The range to repeat runs from the line with "Given: Open the drone fleet sidebar icon" to the last line below, both ends included; give it exactly and without pictures.

= = = = = = =

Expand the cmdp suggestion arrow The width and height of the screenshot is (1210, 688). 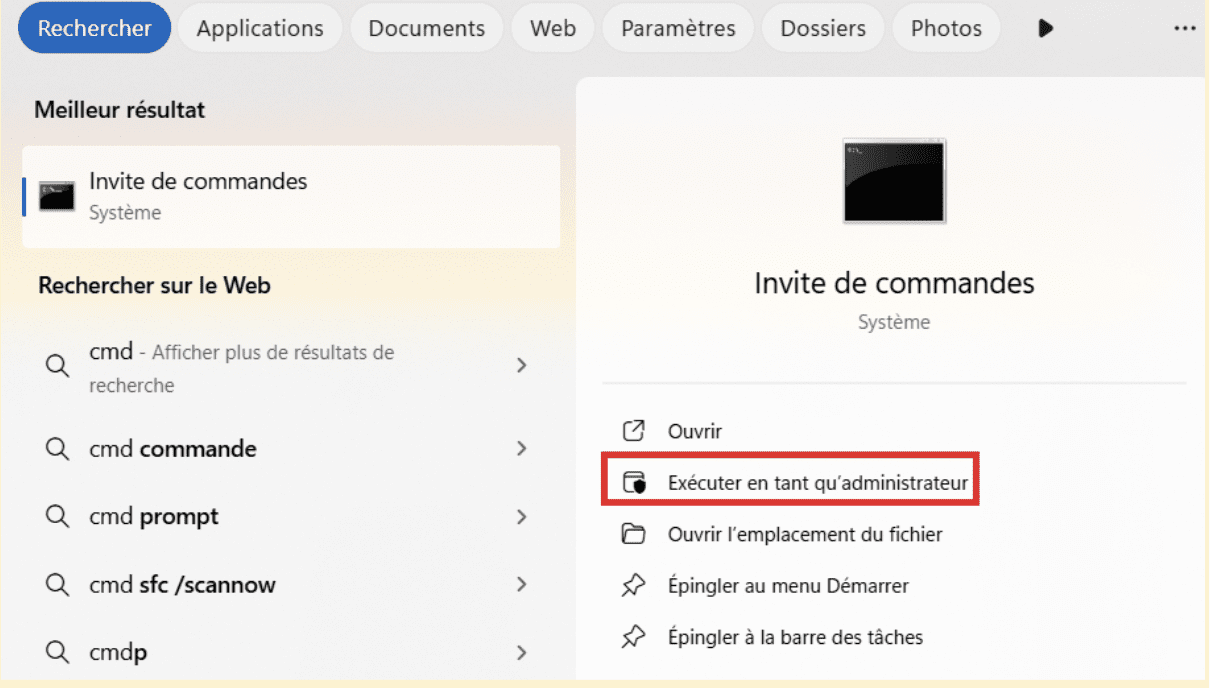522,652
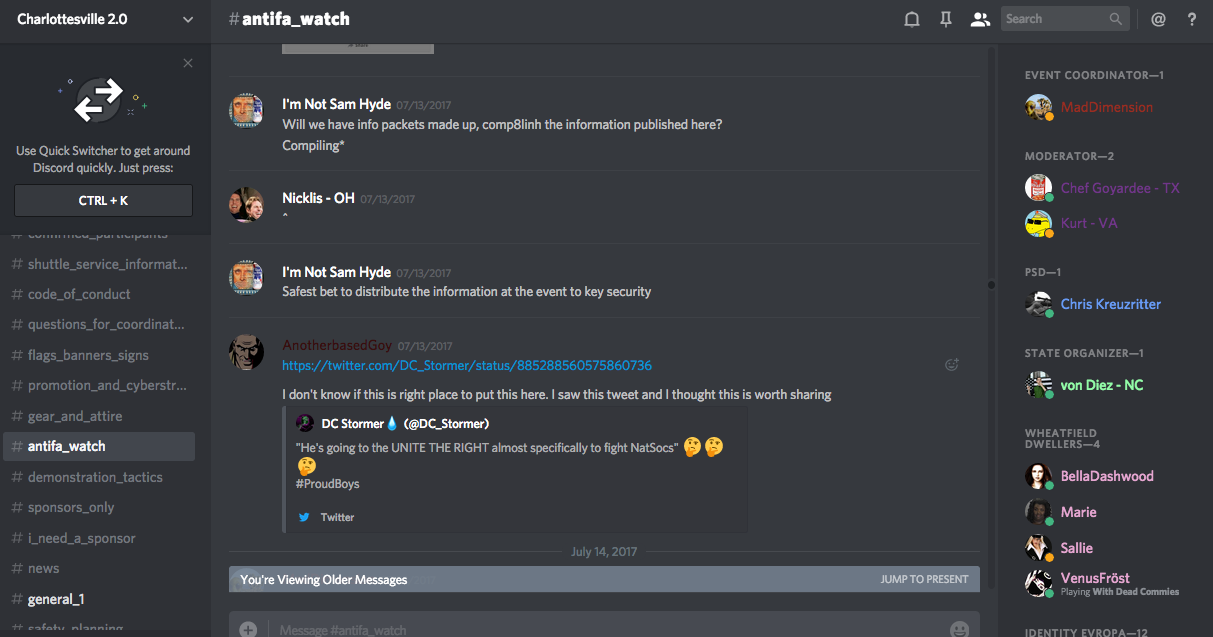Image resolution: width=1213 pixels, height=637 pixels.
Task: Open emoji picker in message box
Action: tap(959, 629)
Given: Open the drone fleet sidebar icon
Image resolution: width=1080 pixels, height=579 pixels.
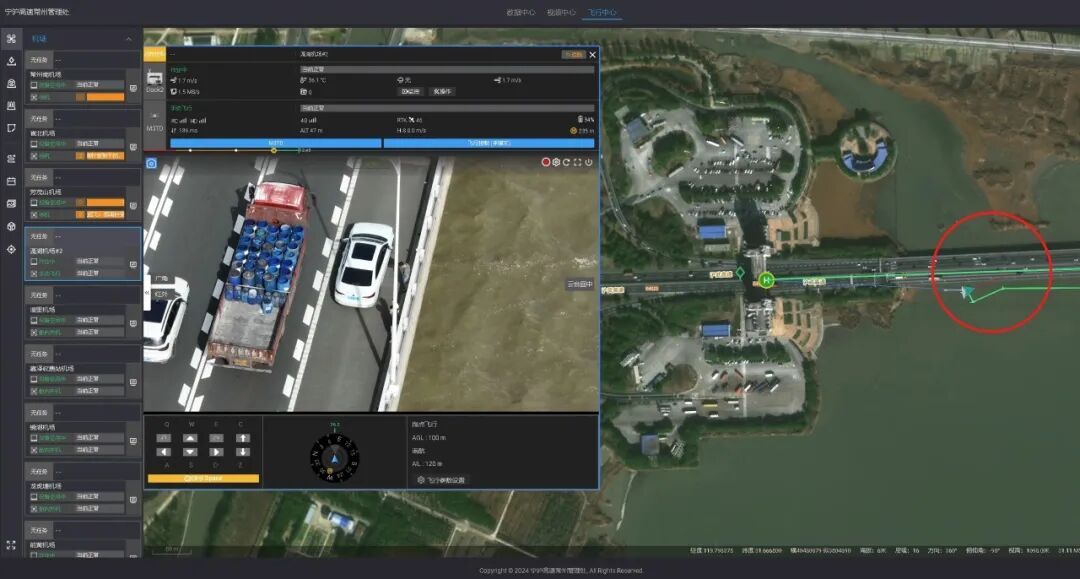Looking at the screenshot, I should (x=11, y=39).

= = = = = = =

RESULT OF THIS EXERCISE:
Given: Open the drone fleet sidebar icon
Image resolution: width=1080 pixels, height=579 pixels.
Looking at the screenshot, I should (x=11, y=39).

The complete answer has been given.